__Selected excerpt__:
....
2.1 Measuring Program Performance

Learning Objective: Apply profiling and timing tools to optimize R code

Before optimizing your code, you need to identify what’s slowing it down. This can be tricky, even for experienced programmers.

Rather than relying on intuition, you should profile your code: measure the run-time of each line of code using realistic inputs.

After identifying bottlenecks, experiment with alternatives to find faster equivalent code. Before exploring optimization techniques, learn microbenchmarking to measure performance differences accurately.

Make sure that the following packages are installed on your devices:

library(profvis)
library(bench)

We’ll use profvis for profiling, and bench for microbenchmarking.

2.1.1 Profiling

Programs often suffer from inefficiencies like slow execution or high memory usage, which are hard to detect just by inspecting code.

That’s why we need profiling—it helps identify bottlenecks, guiding optimizations for better performance.

Primitive Way of Measuring Program Runtime

Suppose we have the following codes:

x <- rnorm(10000000)   
samp <- sample(x, size = 100000, replace = FALSE)
....
__Data shown__:
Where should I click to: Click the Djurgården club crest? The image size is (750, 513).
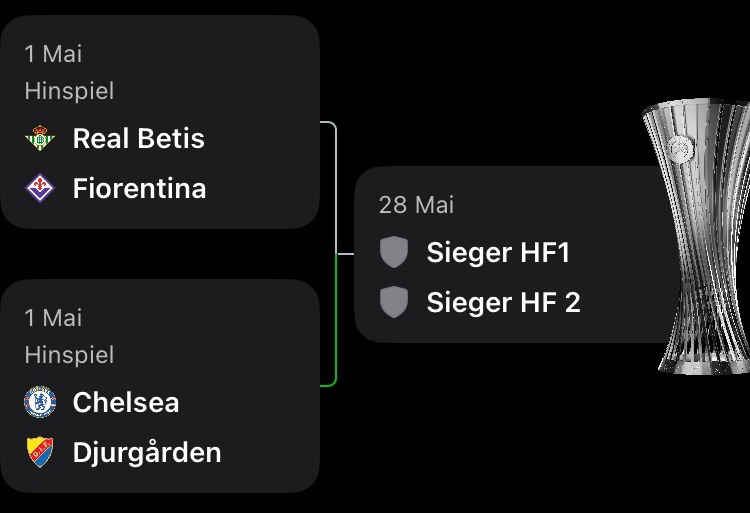click(40, 452)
....
__Task instructions__:
1) List every R function that is called in the code lines of the lesson on measuring R program performance.
2) Write the next part of the lesson on measuring R program performance, picking up after its final line of code.

__Results__:
1) library, rnorm, sample

2)
We can quickly measure how long the program was executed by your computer by simply using Sys.time() at the start and end of the program.

Run the whole code chunk simultaneously.

t <- Sys.time()
x <- rnorm(10000000)   
samp <- sample(x, size = 100000, replace = FALSE)  
runtime <- Sys.time() - t
print(runtime)

## Time difference of 0.6720269 secs

The program ran for 0.6720269 seconds.

However, the problem here is that we cannot see the bottleneck yet, and the time is highly dependent on the specification of your computer and current consumption of resources. Estimate may be accurate during the runtime, but not precise.

Profiler in R

In most programming languages, the main tool for analyzing code performance is a profiler.

Rprof() from the utils package uses a simple type known as a sampling or statistical profiler, which pauses execution every few milliseconds to capture the call stack—showing the active function and its callers.

For example, consider the function f() below.

f <- function() {
  pause(0.1)
  g()
  h()
}
g <- function() {
  pause(0.1)
  h()
}
h <- function() {
  pause(0.1)
}

Just for the sake of illustration, the functions do not do anything—except take pauses.

If we profiled the execution of f(), stopping the execution of code every 0.1 s, we’d see a profile like this:

# start profiling of function f(). Store details on a file.
Rprof(filename = "Rprof.out",
      interval = 0.1)
f()
Rprof(NULL) # end profiling
writeLines(readLines("Rprof.out"))

sample.interval=100000
"pause" "f" 
"pause" "g" "f" 
"pause" "h" "g" "f" 
"pause" "h" "f"

Each line represents one “tick” of the profiler (0.1 s in this case), and function calls are recorded from right to left: the first line shows f() calling pause(). It shows that the code spends 0.1 s running f(), then 0.2 s running g(), then 0.1 s running h().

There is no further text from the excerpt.